Wheat farming is usually practiced as a relatively solitary activity, with each farm operating independently. Paddy rice requires irrigation systems that encourage farmers to cooperate. Chinese rice farmers are also more inclined to share labor than wheat farmers, working together to plant and harvest each other's crops.
These practices seeped into the culture of the regions, argues Dr Thomas Talhelm of the University of Chicago, and affected even non-farmers. To test this theory, Talhelm, Dr Xuemin Zhang of Beijing Normal University, and the University of Virginia's Professor Shigehiro Oishi watched people in 256 chain stores (chosen for their uniformity) in six Chinese cities (including Hong Kong).

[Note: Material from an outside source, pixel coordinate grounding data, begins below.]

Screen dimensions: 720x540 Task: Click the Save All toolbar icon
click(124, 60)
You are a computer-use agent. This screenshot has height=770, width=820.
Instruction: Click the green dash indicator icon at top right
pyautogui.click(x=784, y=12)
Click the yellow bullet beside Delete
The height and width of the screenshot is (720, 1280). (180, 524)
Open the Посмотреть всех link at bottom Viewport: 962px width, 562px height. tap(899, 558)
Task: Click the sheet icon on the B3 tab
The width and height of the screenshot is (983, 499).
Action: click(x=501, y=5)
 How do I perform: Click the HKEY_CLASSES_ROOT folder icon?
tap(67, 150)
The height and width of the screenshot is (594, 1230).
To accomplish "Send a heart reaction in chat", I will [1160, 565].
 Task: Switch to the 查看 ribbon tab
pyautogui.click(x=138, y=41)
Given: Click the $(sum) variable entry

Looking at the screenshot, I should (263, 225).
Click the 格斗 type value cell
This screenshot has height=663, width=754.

Based on a sample size of almost 9,000 people, Talhelm reports in Science Advances that people in rice-growing regions were less likely to sit alone than those in cities where the local crop is wheat. Likewise, when the researchers moved chairs to block the aisle in the same coffee shops, responses differed by region.
In 2014, Talhelm, Zhang, and Oishi conducted a laboratory study of individualism versus interdependence, testing how people regarded their own importance against the collective good and how much weight they put on the distinction between friends and strangers. Despite 65 years of communist rule, and some migration between regions, northern Chinese were more individualistic in their outlook than collectivist southerners.
Attributing this to crops sounds almost like astrology, but it's part of "subsistence theory", which holds that the behaviors required for survival over generations affect regional cultures and continue to be seen in other activities. By testing within China, the researchers eliminated many of the alternative explanations that interfere with comparisons between nations.
On weekdays, 32 percent of people in wheat cities sat alone in cafes, compared to 22 percent of those surrounded by rice fields, although the gap shrank on weekends. Tourist areas were avoided, but it is likely the gap would have been larger still if out-of-towners could have been excluded. When confronted with inconveniently placed chairs, almost all southerners adapted themselves in the manner typical of collectivist cultures. Northerners, both employees and customers, were more likely to take control and move the furniture. The differences applied independently of age, time of day, or local incomes.
Even after centuries of British rule, and greater modernization, Hong Kong remains true to its rice-growing roots.